I believe it targets the core market better and makes it easier to sell. Would you be more tempted to click TRY at http://www.ewritecork.com/ if you seen screens like this?

This is just one screen but this reasoning can be applied site wide and should cut down on the effort needed to get that next customer, and the next …

That’s the application itself. The home screen also needs to be looked at.
Gordon can correct me if I am wrong but the space I see eWrite targeting means it is sitting alongside the following companies and products. Not by functionality but by target user.
A simple side by side comparison shows how the home page compares to the competition.

eWriteOmniserveSiteKreatorWeebly

The home page


Its difficult for a start up to hire design expertise if they don’t have it in house. This is not to be an advert to hire a designer but as you can see above it can more then pay for itself if you do.
However, there are lots alternative options out there. This is where I use the dirty word that gets hate stares from designers. Templates. In the last few years templates have come on in quality that they really are a viable option now. And while I don’t suggest using them exactly as given, use them as a starting point. Once you apply your own branding and content needs on them they should end up suitably changed that they don’t look the same as everyone else and you are displaying your information clearly.

* Just a note that a redesign like this is just a starting point. To make it truly effective you need to test it, measure, tweak it, test it, tweak it ….

  1. Hi Alan,

    Thanks for a great post. Thank you also for taking the time to think about eWrite like this, theres plenty to learn from it.

    3 new users trying out the demo as a result of this post so far :)


    Gordon    Oct 7, 08:00 AM    #
  2. Nice post and very valid points but the companies you mention all are very different.

    1) eWrite provides you the ability to edit you site. It doesnt hold your hand. You as the customer are still the one driving it. Also with free online support for every customer at the price point I can see issues

    2) Omniserve.ie – This is the holding your hand service where they build your website but provide you the ability like eWrite to manage it your self.

    3) Both SiteKreator and Weebly are very much the DIY approach. They are nice applications but your on your own with them.

    I also agree though that while there are 100s of Irish ‘web design’ companies but the knowledge and design capabilities differ very much. Guys like yourself obviously know how to design and how to portray products, offers etc. Thats invaluable but it all comes down to what you can afford.

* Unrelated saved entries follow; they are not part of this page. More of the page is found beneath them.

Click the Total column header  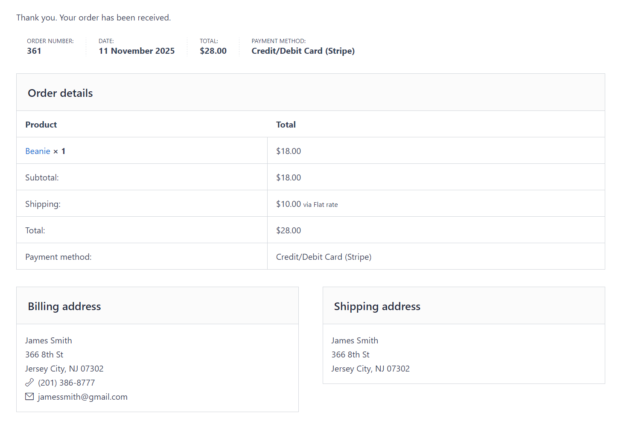tap(286, 125)
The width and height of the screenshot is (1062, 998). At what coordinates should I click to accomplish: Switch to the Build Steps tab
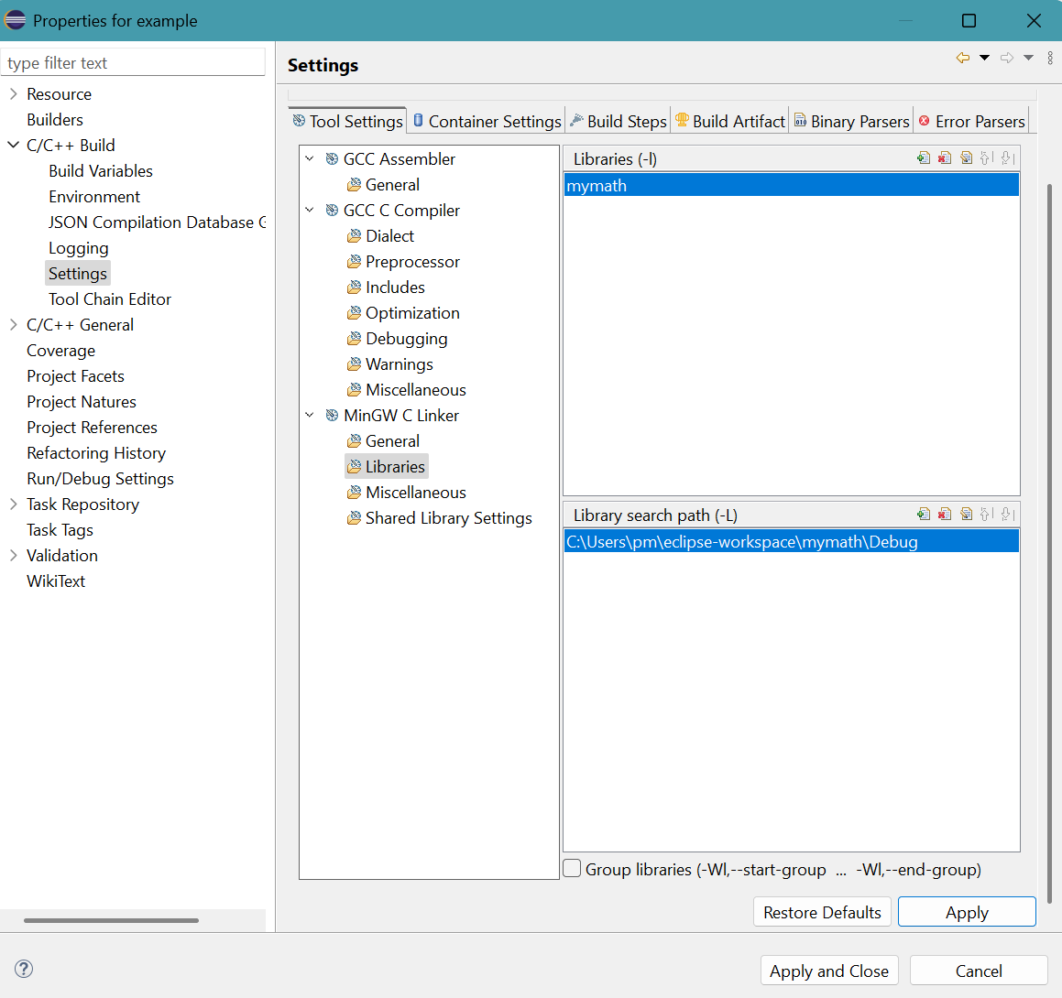pos(619,121)
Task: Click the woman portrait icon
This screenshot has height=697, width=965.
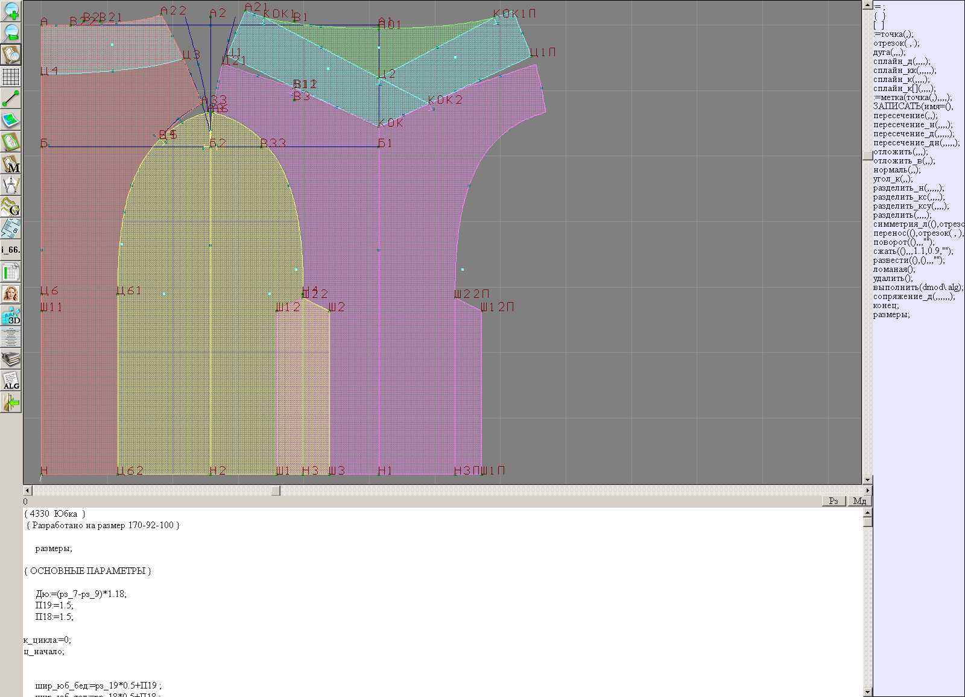Action: (11, 294)
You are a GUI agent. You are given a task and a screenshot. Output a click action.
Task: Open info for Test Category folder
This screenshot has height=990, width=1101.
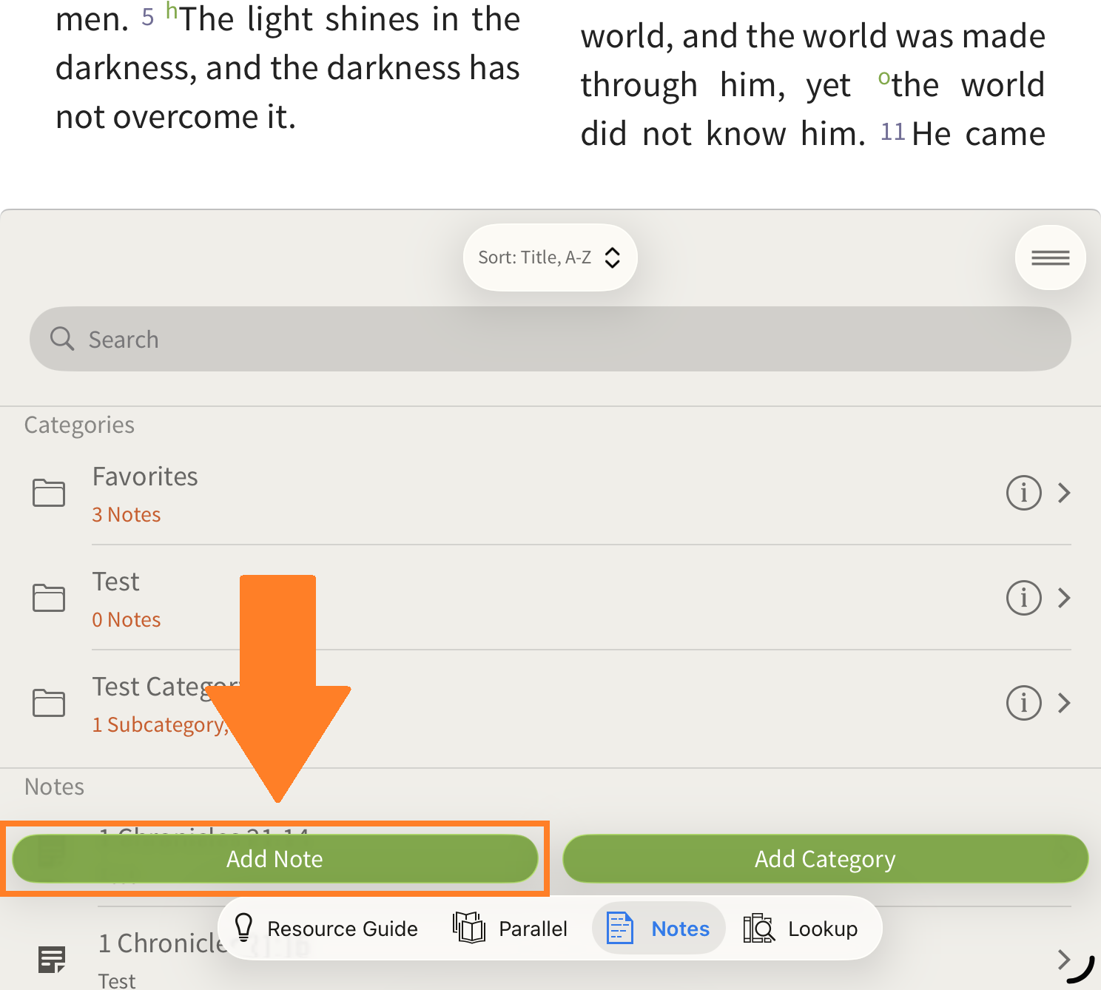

    Ian    Oct 10, 01:33 PM    #
  3. Hi Ian, Thanks for commenting.
    I agree that the companies mentioned are different my point was that they are targeting a similar type of target market and how they do that should be looked at.

    I am not sure I understand your last point. Can you clarify?


    Alan    Oct 10, 01:39 PM    #
  4. Hi,

    Sure I just meant that building a website isnt just about design and how it looks its also about placement of items, how things are said, and how you say them. I probably rambled a little too much. Sorry. What I was just pointing out was that yes there is a range of options for customers based on their budget, technical skills and awareness of marketing and advantages to having a website. The sites you mention cover one spectrum but that the likes of yourself cover the other and where the value in that was.